Should we show defiance rather than just worry?

November 26, 2015 12:46
Peace for Paris
3 min read

As a typical mother, news of an upcoming school trip to soak up the archaeological delights of The Petrie and British museums in central London for my nine-year old elicited excitement plus the usual set of concerns. Will two chocolate biscuits in his packed lunch be enough? Will he be too warm in his coat or too cold without it? Can I really trust him to take and bring home his school cap?

Then an email arrived from their Jewish school less than 24 hours before the trip that swept all my benign concerns to one side and forced me to embrace an even bigger worry. Some parents, the school explained, had expressed reservations about the children travelling on the Tube and preferred, for reasons of security, that the school book a private coach to take them into and out of town. The date of the school trip was just five days after the terrorist attacks in Paris.

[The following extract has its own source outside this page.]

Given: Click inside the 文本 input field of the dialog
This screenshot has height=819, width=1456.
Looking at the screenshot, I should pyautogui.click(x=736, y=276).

I sat at my desk, cogitating over the contents of this communication from the school and wondering how to respond. Electing to put the children on the coach was not my gut instinct. The Tube is a quicker and far more interesting way to travel. But was I being too blasé about the threat to public transport post-Paris?

With the horrors of the recent stabbings in Israel all over social media and newspapers and TV coverage at saturation point since that fateful Friday evening in Paris, had I somehow become desensitised to the likelihood of attack?